Enångers IK
- Full name: Enångers Idrottsklubb
- Ground: Brovallen Enånger Sweden
- Chairman: Johan Björkman
- League: Division 5 Hälsingland
| Home colours | Away colours |

= Enångers IK =

Swedish football club

Enångers IK is a Swedish football club located in Enånger.
5
Enångers IK currently plays in Division 5 Hälsingland which is the sixth tier of Swedish football. They play their home matches at the Brovallen in Enånger.

The club is affiliated to Hälsinglands Fotbollförbund.

==Season to season==

In the late 1960s Enångers IK competed in the following divisions:

| Season | Level | Division | Section | Position | Movements |
|---|---|---|---|---|---|
| 1966 | Tier 4 | Division 4 | Hälsingland | 5th |  |
| 1967 | Tier 4 | Division 4 | Hälsingland | 8th |  |
| 1968 | Tier 4 | Division 4 | Hälsingland | 10th |  |
| 1969 | Tier 4 | Division 4 | Hälsingland | 11th | Relegated |

- League restructuring in 2006 resulted in a new division being created at Tier 3 and subsequent divisions dropping a level.

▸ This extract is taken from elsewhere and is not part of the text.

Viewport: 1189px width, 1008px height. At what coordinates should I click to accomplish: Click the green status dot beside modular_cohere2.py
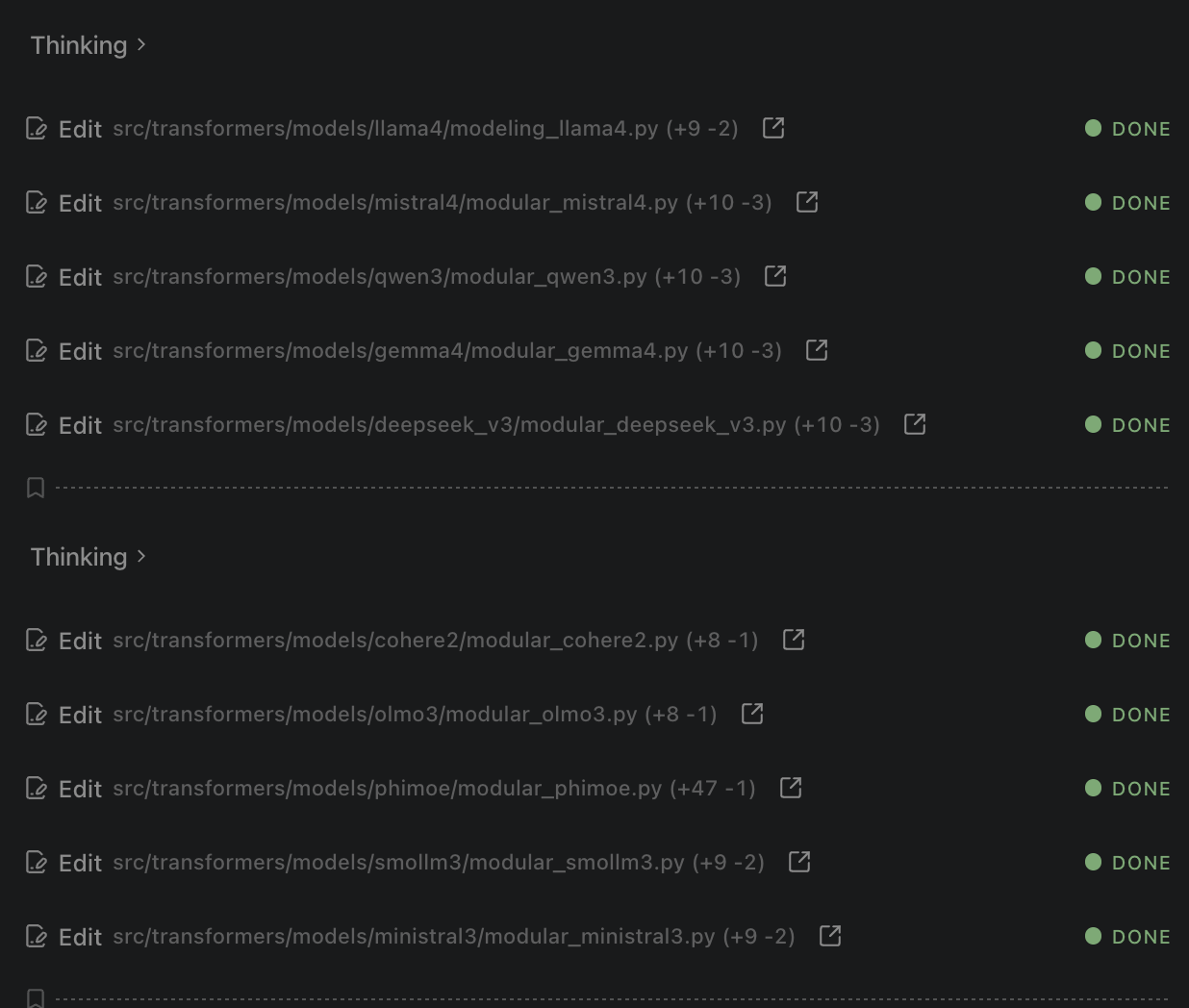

In recent seasons Enångers IK have competed in the following divisions:

| Season | Level | Division | Section | Position | Movements |
|---|---|---|---|---|---|
| 1993 | Tier 5 | Division 4 | Hälsingland | 2nd |  |
| 1994 | Tier 5 | Division 4 | Hälsingland | 3rd |  |
| 1995 | Tier 5 | Division 4 | Hälsingland | 5th |  |
| 1996 | Tier 5 | Division 4 | Hälsingland | 9th |  |
| 1997 | Tier 5 | Division 4 | Hälsingland | 2nd |  |
| 1998 | Tier 5 | Division 4 | Hälsingland | 1st | Promoted |
| 1999 | Tier 4 | Division 3 | Södra Norrland | 9th | Relegated |
| 2000 | Tier 5 | Division 4 | Hälsingland | 9th |  |
| 2001 | Tier 5 | Division 4 | Hälsingland | 9th |  |
| 2002 | Tier 5 | Division 4 | Hälsingland | 10th |  |
| 2003 | Tier 5 | Division 4 | Hälsingland | 9th |  |
| 2004 | Tier 5 | Division 4 | Hälsingland | 5th |  |
| 2005 | Tier 5 | Division 4 | Hälsingland | 7th |  |
| 2006* | Tier 6 | Division 4 | Hälsingland | 10th | Relegated |
| 2007 | Tier 7 | Division 5 | Hälsingland | 11th | Relegated |
| 2008 | Tier 8 | Division 6 | Hälsingland Södra | 2nd |  |
| 2009 | Tier 8 | Division 6 | Hälsingland Norra | 2nd | Promoted |
| 2010 | Tier 7 | Division 5 | Hälsingland | 4th | Promoted |
| 2011 | Tier 6 | Division 4 | Hälsingland |  |  |

- League restructuring in 2006 resulted in a new division being created at Tier 3 and subsequent divisions dropping a level.